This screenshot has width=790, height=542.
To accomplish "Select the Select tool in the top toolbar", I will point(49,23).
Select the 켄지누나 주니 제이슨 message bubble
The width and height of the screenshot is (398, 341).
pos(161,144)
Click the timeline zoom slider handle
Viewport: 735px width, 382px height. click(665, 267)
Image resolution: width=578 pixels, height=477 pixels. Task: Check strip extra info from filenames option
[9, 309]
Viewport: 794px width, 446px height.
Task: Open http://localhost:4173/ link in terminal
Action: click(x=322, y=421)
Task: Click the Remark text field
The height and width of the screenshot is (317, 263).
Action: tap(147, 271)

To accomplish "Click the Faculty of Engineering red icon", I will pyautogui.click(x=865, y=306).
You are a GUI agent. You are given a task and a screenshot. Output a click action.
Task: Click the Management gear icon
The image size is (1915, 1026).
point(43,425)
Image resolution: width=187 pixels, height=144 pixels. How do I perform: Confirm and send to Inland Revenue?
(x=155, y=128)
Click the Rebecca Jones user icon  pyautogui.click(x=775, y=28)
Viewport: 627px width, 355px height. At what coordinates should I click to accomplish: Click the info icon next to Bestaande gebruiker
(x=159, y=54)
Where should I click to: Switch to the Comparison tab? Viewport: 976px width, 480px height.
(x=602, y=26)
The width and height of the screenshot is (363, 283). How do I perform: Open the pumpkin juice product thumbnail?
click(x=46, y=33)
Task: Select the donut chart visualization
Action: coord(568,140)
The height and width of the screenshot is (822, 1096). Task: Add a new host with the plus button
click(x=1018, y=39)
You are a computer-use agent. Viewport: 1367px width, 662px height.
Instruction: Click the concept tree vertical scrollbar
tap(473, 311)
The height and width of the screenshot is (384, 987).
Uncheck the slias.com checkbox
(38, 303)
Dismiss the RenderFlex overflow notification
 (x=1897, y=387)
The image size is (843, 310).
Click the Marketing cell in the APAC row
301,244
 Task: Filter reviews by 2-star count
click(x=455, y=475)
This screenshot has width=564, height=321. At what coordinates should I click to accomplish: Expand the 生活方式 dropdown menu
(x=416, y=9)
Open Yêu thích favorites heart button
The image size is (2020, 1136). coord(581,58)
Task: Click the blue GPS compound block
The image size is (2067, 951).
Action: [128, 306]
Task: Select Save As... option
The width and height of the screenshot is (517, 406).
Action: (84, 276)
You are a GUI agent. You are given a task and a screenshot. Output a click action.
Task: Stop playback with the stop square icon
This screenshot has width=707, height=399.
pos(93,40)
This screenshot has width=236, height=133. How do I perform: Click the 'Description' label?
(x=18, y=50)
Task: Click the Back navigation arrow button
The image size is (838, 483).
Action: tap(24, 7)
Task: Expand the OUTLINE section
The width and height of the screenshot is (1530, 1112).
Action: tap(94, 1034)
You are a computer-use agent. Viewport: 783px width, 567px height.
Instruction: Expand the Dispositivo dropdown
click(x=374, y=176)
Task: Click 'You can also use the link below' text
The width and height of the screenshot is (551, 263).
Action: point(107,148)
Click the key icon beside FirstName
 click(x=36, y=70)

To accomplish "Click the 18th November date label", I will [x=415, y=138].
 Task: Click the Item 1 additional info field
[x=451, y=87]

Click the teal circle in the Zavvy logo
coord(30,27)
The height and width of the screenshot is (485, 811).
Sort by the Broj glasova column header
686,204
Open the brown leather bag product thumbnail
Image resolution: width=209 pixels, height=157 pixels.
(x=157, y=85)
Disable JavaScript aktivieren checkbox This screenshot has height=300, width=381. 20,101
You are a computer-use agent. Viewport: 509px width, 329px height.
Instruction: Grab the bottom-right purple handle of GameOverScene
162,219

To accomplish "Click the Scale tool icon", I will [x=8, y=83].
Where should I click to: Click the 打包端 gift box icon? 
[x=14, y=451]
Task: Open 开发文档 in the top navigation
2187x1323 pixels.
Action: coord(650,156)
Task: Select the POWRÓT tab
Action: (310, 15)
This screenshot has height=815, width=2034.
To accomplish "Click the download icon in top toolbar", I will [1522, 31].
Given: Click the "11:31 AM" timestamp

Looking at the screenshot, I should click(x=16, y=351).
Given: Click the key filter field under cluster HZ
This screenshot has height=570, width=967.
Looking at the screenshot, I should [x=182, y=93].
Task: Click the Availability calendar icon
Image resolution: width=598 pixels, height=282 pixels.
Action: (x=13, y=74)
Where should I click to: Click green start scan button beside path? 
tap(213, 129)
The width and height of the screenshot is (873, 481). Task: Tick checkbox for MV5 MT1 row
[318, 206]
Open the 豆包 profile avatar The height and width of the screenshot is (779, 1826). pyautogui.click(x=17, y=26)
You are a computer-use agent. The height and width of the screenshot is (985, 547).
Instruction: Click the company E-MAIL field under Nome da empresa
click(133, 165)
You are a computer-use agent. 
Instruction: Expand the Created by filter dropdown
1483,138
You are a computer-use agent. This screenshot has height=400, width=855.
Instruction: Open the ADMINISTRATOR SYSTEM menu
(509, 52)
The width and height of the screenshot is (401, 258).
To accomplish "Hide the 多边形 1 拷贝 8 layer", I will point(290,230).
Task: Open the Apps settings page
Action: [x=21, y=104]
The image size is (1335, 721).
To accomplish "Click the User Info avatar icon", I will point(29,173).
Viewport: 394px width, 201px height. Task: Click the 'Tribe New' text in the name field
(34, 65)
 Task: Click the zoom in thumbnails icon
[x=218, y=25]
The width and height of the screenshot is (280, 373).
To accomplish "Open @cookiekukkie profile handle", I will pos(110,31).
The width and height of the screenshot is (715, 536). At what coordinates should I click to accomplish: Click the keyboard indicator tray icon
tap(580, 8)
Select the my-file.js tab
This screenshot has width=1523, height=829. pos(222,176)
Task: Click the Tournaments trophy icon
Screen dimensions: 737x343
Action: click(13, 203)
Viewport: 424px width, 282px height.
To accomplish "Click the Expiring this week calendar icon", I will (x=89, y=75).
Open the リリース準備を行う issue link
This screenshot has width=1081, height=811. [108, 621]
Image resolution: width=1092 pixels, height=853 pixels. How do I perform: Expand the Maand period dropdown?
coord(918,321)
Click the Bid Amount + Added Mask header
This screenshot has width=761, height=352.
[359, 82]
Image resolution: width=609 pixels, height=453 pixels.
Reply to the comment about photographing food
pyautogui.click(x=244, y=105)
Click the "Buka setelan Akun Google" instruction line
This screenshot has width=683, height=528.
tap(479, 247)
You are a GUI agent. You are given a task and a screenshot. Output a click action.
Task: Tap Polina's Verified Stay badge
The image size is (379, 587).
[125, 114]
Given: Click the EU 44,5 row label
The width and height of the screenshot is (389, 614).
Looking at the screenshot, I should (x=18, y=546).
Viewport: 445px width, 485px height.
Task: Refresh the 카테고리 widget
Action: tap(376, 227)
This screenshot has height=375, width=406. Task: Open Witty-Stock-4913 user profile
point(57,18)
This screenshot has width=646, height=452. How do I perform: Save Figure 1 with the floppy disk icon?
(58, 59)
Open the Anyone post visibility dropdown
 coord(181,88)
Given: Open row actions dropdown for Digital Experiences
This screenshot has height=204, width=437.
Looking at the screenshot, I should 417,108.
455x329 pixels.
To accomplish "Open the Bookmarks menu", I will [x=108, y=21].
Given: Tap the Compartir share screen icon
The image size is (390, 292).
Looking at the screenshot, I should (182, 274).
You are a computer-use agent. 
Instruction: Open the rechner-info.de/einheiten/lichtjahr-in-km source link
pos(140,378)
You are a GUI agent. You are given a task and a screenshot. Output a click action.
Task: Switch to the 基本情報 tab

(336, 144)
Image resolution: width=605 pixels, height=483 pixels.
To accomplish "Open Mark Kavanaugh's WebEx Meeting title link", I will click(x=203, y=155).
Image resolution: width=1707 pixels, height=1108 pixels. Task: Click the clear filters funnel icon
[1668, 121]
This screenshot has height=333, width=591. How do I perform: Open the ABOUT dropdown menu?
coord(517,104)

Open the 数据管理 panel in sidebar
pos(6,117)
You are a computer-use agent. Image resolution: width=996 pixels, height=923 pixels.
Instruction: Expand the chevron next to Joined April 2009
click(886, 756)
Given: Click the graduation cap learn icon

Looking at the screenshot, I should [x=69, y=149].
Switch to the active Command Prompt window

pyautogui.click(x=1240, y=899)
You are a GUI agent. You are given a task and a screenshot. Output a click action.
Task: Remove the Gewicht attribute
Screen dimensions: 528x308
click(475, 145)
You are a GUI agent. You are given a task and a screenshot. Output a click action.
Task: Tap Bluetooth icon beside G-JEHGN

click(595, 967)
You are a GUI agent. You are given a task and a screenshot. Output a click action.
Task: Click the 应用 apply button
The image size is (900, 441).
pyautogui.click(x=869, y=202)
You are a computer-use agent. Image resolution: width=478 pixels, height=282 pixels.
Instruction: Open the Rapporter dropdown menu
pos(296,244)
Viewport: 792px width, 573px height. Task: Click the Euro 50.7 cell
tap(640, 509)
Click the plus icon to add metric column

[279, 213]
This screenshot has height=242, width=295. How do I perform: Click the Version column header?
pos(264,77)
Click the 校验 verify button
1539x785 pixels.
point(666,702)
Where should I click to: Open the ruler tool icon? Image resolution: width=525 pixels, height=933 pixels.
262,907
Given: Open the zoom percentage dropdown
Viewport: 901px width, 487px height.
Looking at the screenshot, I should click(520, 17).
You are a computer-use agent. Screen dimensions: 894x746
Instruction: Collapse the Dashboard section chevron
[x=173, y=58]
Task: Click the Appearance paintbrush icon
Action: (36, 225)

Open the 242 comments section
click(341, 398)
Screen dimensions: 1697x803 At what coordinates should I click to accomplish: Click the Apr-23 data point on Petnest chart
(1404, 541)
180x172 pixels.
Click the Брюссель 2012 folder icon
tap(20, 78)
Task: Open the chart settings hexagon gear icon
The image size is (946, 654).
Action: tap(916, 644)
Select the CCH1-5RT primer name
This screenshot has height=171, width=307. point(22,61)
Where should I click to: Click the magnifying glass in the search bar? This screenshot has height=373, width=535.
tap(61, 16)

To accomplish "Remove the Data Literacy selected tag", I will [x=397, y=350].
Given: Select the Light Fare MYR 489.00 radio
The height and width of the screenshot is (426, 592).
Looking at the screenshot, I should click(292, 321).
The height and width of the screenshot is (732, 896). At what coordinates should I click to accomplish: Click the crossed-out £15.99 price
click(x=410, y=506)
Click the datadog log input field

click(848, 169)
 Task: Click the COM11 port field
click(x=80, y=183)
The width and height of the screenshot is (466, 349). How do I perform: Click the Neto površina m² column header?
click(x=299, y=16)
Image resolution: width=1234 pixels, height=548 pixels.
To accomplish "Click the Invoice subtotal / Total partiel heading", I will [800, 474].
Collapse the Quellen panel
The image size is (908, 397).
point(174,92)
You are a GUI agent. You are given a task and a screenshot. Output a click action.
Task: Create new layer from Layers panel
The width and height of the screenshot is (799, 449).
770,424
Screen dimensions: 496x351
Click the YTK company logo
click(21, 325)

***

• _Stated task_
Copy the entries above exactly, beginning with the line containing "Select the my-file.js tab" and continuing through the line containing "will [x=108, y=21].".

• _The result_
Select the my-file.js tab
This screenshot has width=1523, height=829. pos(222,176)
Task: Click the Tournaments trophy icon
Screen dimensions: 737x343
Action: click(13, 203)
Viewport: 424px width, 282px height.
To accomplish "Click the Expiring this week calendar icon", I will (x=89, y=75).
Open the リリース準備を行う issue link
This screenshot has width=1081, height=811. [108, 621]
Image resolution: width=1092 pixels, height=853 pixels. How do I perform: Expand the Maand period dropdown?
coord(918,321)
Click the Bid Amount + Added Mask header
This screenshot has width=761, height=352.
[359, 82]
Image resolution: width=609 pixels, height=453 pixels.
Reply to the comment about photographing food
pyautogui.click(x=244, y=105)
Click the "Buka setelan Akun Google" instruction line
This screenshot has width=683, height=528.
tap(479, 247)
You are a GUI agent. You are given a task and a screenshot. Output a click action.
Task: Tap Polina's Verified Stay badge
The image size is (379, 587).
[125, 114]
Given: Click the EU 44,5 row label
The width and height of the screenshot is (389, 614).
Looking at the screenshot, I should (x=18, y=546).
Viewport: 445px width, 485px height.
Task: Refresh the 카테고리 widget
Action: tap(376, 227)
This screenshot has height=375, width=406. Task: Open Witty-Stock-4913 user profile
point(57,18)
This screenshot has width=646, height=452. How do I perform: Save Figure 1 with the floppy disk icon?
(58, 59)
Open the Anyone post visibility dropdown
 coord(181,88)
Given: Open row actions dropdown for Digital Experiences
This screenshot has height=204, width=437.
Looking at the screenshot, I should 417,108.
455x329 pixels.
To accomplish "Open the Bookmarks menu", I will [x=108, y=21].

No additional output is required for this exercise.